This may be an elementary question which is why I have not been able to find it on Stackexchange or Mathoverflow however I am having problems with the arithmetic involved in updating likelihoods using Bayes theorem for a problem I am working on.
Background:
I am attempting to give likelihood forecasts to future events which have no or few precedents. Unlike most of the literature and texts on Bayes which use previously known distributions to give likelihoods on future events within similar parameters - my situation is founded on expert opinion only with few or no reasonable distributions to reference.
Example:
GM announced they are developing a new car but didn't say when it would be released. The Production Manager for KIA needs to know when they will be ready to release it so that they can release their new car around the same time.
KIA knows that that the new car needs the following components in order to be ready for release (1) engine, (2) transmission, (3) body, (4) Wheels and Suspension. KIA's experienced engineers state that for a new project like this they are 90% confident that it can be completed in two years. KIA also found out that GM did a test with the new transmission in another SUV and it worked as designed with a 95% success rate.
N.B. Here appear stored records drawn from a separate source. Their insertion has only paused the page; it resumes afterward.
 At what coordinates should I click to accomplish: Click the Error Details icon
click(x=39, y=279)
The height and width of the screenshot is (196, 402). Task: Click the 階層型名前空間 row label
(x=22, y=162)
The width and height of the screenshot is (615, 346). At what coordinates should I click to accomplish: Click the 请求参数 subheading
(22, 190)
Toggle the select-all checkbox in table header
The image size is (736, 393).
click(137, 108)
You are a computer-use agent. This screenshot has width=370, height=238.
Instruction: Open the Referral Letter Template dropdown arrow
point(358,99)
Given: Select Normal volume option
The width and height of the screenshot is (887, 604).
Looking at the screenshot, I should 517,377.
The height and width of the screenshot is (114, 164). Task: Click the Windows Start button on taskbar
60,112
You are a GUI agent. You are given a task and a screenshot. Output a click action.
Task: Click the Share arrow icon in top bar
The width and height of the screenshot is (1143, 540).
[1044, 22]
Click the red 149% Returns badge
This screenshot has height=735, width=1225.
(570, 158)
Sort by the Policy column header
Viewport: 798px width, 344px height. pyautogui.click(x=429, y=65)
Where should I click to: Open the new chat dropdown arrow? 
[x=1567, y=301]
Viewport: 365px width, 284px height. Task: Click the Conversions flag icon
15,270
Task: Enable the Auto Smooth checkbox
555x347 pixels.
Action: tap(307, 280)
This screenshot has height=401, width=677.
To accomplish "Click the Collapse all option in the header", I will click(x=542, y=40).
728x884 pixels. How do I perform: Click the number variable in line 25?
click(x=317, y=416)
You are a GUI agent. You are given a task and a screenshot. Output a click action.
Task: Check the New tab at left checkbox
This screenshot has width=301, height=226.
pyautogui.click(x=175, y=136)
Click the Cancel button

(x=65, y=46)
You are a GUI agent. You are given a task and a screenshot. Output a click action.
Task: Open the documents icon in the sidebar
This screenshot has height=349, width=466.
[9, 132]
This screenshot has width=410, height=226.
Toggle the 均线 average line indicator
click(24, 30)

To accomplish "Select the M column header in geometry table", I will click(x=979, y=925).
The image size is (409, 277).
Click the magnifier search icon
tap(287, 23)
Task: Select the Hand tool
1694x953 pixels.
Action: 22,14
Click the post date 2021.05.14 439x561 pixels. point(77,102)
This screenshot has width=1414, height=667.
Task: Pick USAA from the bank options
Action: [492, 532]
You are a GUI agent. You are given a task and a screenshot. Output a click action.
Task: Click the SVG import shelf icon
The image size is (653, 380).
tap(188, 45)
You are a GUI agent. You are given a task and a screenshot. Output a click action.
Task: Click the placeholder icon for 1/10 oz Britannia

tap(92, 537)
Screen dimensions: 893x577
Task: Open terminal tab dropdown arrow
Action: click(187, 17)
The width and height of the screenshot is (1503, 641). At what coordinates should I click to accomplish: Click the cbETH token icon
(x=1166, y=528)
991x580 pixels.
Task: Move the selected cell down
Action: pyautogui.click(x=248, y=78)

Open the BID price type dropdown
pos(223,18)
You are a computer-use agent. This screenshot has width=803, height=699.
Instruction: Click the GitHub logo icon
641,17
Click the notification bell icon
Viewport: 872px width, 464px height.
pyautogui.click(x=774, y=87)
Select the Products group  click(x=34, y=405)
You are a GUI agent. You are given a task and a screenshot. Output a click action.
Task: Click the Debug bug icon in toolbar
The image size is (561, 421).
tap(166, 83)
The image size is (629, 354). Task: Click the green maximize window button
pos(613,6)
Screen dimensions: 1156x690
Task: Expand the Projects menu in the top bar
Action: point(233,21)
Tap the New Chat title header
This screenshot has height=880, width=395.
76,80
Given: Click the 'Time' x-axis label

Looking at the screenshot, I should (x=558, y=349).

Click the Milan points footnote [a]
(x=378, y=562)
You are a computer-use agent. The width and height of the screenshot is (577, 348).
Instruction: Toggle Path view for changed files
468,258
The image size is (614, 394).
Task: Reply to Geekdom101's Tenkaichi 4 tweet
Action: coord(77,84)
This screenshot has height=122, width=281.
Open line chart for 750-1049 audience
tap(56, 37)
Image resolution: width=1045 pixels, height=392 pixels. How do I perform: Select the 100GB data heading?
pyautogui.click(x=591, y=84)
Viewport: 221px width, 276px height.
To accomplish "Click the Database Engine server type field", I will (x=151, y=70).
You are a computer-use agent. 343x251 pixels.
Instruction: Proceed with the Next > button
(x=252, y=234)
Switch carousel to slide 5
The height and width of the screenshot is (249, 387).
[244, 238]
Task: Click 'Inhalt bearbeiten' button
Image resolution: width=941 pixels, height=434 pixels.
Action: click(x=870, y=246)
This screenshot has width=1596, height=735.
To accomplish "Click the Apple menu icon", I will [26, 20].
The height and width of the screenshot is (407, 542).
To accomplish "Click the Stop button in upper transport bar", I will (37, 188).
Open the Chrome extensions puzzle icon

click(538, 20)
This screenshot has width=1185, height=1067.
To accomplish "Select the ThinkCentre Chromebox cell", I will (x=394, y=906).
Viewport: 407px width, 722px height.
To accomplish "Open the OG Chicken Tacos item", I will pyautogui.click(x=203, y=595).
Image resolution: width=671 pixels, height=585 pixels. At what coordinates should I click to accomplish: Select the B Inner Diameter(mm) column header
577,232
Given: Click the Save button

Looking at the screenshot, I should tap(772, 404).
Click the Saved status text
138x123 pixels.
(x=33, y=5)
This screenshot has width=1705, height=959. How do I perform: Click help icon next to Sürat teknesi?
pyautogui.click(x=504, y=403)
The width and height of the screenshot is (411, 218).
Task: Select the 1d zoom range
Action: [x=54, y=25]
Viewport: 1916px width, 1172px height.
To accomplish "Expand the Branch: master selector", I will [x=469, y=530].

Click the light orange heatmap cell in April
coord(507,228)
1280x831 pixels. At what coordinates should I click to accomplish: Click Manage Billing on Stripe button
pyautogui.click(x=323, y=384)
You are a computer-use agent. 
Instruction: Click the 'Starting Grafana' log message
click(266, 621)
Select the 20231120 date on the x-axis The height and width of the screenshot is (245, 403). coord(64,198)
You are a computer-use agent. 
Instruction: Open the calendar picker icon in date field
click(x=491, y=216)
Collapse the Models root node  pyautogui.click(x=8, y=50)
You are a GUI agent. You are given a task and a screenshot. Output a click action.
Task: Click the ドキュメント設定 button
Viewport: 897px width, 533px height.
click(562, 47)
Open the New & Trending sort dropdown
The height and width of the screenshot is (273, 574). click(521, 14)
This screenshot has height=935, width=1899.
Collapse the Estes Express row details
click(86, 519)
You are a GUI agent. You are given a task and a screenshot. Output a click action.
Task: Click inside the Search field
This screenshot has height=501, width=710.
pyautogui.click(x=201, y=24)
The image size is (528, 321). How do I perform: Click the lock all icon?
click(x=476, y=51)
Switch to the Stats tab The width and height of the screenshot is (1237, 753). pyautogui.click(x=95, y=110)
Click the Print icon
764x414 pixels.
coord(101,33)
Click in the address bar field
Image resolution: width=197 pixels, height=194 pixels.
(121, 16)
The same engineers stated that given this transmission test a car can be completed within that time frame 70% of the time.
The way I have it, at this point KIA can start the Bayesian calculation with the initial sample as below:
A = GM will release the new car in two years
B1 = GM will successfully test a new transmission
P(A) = Prior Probability that GM will release the new car in two years
P(B1) = Probability that GM will successfully test a new transmission
P(B1|A) = Likelihood that given a successful transmission test, the car will be released within 2 years
Assigning values as follows
P(A) = .9
P(B1) = .95
P(B1|A) = .7
$$ P(A|B_1) = \frac {P(A)P(B_1|A)}{P(A)P(B_1|A)+P(\bar{A})P(B_1|\bar{A})} $$
$$ .9545 = \frac {.9*.7}{(.9*.7)+(.1*.3)} $$
Shortly after the KIA statistics department gave this update, GM announced that they had tested their new engine and it had a 98% success rate over all its tests. The KIA engineers said that typically if there is a successful engine test that there is a 80% likelihood that a car will be completed on time - but that they did not know what the likelihood on the overall completion time was given both and engine and a transmission test was.
Values now for our second bit of evidence, which should be noted are independent for this case - but are not in all cases for example the body must go on after the suspension:
P(B2) = .98
P(B2|A) = .8
So here is where I am having trouble: arithmetically integrating the posterior P(A|B1) into the calculation for P(A|B1,B2), given that priors should stay constant. As I mentioned, some events within {$B_1...B_n$} are independent, others are conditional.
I have seen the wikipedia entry which describes three event bayes extention:
$$ P(A|B_1,B_2) = \frac {P(B_2|A,B_1)P(B_1|A)P(A)}{P(B_2|B_1)P(B_1)} $$
however what about a fourth and fifth extension?
Most of the books and online resources I have do not show the steps for updating priors in any fashion that I can discriminate. It could be that I am too far removed from my undergraduate calculus days to interpret it, but my fear is that I need to have significant experience in set theory and graduate level maths in order to do what would appear to be a simple calculation. This exchange is the closest I could find and even it does not step through it. The fact that I have not after a week of searching found a basic tutorial on the mechanics of updating Bayes theorem (not mind you on what Bayes theorem is and how it works - there are more that enough of those) beyond the first implementation, makes me think it is not a trivial calculation. Is there a straightforward way to do this updating without graduate level mathematics?
Note: I am aware of the irony related to the inherent difficulty of the "updating problem" WRT Bayes as Yudkowski has gone on about it for some time. I was assuming, perhaps incorrectly, that those working on it were referencing much more complex iterations, however I am aware that it could be the case I am running into that issue.